Given records:
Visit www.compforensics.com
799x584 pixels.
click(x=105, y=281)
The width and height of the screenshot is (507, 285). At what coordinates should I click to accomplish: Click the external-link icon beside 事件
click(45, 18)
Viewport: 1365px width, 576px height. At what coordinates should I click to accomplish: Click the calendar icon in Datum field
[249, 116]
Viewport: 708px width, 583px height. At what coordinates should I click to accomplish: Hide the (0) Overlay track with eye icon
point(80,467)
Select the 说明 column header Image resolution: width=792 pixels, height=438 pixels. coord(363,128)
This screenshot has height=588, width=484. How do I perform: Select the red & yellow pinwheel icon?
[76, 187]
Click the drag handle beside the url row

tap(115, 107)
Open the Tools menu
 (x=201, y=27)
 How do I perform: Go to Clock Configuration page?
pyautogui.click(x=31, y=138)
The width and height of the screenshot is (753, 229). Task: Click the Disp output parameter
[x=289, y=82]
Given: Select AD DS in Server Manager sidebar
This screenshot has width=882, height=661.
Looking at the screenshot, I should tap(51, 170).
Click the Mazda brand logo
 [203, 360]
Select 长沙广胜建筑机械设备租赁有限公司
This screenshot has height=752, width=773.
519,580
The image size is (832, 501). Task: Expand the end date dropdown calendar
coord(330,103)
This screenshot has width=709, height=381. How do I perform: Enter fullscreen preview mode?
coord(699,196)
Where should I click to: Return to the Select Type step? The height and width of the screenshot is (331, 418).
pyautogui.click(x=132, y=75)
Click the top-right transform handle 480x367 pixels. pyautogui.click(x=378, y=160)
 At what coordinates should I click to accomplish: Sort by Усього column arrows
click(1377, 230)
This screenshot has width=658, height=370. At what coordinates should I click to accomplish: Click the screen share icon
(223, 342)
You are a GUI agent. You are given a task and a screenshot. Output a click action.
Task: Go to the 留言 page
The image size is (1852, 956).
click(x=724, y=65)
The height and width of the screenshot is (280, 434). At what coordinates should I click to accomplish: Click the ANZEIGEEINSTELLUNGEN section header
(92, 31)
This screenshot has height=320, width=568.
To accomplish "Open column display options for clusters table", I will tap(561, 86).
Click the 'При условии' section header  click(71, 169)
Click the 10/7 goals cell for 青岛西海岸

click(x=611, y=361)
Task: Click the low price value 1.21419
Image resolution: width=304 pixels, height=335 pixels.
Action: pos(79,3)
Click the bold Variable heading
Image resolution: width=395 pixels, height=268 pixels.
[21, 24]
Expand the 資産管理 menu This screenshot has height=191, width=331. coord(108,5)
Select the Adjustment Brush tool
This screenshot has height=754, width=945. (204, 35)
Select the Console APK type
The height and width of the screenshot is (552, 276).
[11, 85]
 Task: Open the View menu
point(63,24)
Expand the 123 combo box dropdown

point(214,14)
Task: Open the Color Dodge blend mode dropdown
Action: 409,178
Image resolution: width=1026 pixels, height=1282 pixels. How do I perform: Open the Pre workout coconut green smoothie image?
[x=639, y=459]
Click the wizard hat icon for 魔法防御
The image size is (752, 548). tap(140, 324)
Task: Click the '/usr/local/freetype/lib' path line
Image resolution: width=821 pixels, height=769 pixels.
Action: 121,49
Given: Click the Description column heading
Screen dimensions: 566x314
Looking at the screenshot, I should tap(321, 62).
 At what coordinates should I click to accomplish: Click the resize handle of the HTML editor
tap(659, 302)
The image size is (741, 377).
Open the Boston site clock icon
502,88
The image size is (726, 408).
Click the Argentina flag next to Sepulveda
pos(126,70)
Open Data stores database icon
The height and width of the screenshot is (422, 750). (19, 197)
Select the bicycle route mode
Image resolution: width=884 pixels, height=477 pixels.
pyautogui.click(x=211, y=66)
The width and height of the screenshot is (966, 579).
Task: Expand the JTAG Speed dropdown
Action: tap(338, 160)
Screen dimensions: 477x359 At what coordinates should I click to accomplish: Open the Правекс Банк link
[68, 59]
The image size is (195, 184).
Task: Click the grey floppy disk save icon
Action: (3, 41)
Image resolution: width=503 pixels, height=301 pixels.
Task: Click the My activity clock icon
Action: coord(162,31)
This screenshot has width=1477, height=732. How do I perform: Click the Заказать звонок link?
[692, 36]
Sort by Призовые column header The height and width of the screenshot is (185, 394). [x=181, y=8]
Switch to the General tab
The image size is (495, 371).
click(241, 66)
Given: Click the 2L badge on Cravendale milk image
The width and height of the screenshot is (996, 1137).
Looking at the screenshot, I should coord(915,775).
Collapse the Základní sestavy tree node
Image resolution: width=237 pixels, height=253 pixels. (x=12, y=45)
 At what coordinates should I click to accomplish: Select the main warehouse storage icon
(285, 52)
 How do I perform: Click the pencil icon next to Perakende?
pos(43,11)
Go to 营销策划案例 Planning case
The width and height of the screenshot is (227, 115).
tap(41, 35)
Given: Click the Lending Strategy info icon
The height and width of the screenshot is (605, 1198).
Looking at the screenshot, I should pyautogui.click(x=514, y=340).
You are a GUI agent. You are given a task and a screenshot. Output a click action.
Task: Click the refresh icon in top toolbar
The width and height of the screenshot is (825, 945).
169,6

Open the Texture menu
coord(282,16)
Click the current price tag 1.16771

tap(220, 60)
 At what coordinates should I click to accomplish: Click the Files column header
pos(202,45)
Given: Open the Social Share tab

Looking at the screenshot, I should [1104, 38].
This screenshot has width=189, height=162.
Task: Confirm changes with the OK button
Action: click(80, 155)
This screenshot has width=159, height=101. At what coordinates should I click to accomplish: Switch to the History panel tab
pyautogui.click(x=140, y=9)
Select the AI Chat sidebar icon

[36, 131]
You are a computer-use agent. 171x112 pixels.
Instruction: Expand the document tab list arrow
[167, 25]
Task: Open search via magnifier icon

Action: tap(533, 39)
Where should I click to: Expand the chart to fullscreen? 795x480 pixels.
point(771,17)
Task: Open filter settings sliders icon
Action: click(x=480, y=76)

Task instructions:
What should come out is the exact run of lines from the one holding "Task: Open search via magnifier icon" through the end of the records above, and nothing besides.

Response:
Task: Open search via magnifier icon

Action: tap(533, 39)
Where should I click to: Expand the chart to fullscreen? 795x480 pixels.
point(771,17)
Task: Open filter settings sliders icon
Action: click(x=480, y=76)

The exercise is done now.